I asked myself this morning, why would I want to make contact with God through an inadequate concept?  Obviously it is not inadequate to make contact.  I supposed it would be inadequate to sustain spiritual life and growth.

“So we used our conception, however limited it was.”

Why would my conception be counted as limited?  Limited and inadequate.  Why would I want to use such a flawed concept?  It seems the answer is ~ to effect a contact with Him.

Why is it limited and currently inadequate?

“Besides a seeming inability to accept much on faith, we often found ourselves handicapped by obstinacy, sensitiveness, and unreasoning prejudice.”

If my concept of a Higher Power seems limited and inadequate to me, maybe I should see if it has been confined be my personal limits and inadequacies.

Is there some area where I am being just plain bull-headed?   Is the world having to tip-toe past my sensitivities, lest they incur the wrath of my judgment?  Are my judgments disconnected from my calm ability to reason?

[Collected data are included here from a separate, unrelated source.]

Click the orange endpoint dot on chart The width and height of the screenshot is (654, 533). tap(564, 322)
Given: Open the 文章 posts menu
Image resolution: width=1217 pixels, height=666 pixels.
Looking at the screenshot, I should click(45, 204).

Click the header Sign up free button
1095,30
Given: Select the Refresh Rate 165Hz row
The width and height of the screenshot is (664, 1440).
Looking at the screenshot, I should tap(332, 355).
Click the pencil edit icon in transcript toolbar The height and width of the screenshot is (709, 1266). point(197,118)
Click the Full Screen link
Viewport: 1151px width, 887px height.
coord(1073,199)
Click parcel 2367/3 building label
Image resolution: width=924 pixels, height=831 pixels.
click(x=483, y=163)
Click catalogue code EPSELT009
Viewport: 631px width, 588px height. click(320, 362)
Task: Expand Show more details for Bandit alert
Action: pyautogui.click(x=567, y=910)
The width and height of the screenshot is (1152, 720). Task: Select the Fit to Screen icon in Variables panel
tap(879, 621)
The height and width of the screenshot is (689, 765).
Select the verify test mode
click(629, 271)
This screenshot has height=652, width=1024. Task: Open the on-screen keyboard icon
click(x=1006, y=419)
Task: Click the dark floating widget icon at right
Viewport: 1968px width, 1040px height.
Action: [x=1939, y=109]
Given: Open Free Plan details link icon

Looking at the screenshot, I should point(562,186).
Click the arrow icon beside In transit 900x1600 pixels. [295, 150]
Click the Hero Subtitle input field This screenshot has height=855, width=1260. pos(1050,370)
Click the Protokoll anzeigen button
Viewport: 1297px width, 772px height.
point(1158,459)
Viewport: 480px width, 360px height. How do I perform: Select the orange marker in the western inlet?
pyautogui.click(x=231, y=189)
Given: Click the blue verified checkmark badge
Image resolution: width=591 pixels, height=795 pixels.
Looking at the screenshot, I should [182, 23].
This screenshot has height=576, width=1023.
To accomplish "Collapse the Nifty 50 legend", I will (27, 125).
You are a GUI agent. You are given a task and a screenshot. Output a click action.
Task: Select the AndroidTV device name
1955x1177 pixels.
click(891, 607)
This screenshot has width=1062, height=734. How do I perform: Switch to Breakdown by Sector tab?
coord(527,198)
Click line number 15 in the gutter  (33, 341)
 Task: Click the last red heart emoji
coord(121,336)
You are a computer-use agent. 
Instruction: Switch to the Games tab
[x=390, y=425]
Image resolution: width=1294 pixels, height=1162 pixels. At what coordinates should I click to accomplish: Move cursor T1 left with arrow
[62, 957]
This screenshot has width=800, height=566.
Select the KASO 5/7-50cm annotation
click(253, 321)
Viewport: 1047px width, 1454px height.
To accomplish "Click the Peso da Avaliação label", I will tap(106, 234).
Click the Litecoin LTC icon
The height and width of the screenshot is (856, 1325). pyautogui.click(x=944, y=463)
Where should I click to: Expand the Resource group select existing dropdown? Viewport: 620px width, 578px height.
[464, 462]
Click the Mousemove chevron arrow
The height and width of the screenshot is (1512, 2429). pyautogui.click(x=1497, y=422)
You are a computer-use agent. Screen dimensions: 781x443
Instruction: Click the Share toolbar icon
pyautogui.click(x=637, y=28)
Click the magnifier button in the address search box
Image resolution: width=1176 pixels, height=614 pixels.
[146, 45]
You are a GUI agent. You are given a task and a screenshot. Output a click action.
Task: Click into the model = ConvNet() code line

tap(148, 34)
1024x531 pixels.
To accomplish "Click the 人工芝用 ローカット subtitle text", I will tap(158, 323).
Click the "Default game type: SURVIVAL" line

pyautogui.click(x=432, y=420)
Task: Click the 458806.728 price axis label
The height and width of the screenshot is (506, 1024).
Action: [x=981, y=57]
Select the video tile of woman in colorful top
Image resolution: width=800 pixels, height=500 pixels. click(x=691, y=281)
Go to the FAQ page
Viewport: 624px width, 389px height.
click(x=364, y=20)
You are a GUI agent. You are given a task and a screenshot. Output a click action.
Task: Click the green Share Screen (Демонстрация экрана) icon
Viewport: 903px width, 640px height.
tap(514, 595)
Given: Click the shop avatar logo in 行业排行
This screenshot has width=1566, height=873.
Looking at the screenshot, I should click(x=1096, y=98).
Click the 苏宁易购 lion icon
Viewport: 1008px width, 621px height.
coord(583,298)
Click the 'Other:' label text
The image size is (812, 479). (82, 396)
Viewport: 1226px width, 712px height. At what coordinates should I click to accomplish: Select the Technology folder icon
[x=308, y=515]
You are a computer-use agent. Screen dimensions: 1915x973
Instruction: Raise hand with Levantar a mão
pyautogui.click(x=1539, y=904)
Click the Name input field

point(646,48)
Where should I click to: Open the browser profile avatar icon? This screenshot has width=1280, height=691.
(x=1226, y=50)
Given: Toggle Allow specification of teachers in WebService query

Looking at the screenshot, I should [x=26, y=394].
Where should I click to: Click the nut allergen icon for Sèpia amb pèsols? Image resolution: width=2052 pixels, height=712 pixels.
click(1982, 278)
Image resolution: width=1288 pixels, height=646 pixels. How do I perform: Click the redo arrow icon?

Carried away from morning solitude to use for soul mastication throughout the day.

Endigar 317

Posted in Uncategorized with tags , , , , , , on August 23, 2012 by endigar

I am not happy, but I am grateful.  I prefer to suffer my discontent while sober.  My devotional readings talked of the advantages of sponsorship, its ability to take the answers I am giving to others and apply them to myself.  I also read of the power of the 10th step.  Something I am still working on.  Still need to finish my amends.  I do not want to start sponsoring until I have actually finished the 12 steps, ALL 12 of them, and I have re-secured a year of sobriety.  And finally, taking what I learn, the principles of recovery, and using them in my intimate environment.  My new AA sponsor gave me another saying to record; “Religion is God on the outside trying to get in, and Spirituality is God on the inside trying to get out.  This is a spiritual program, not a religious one.”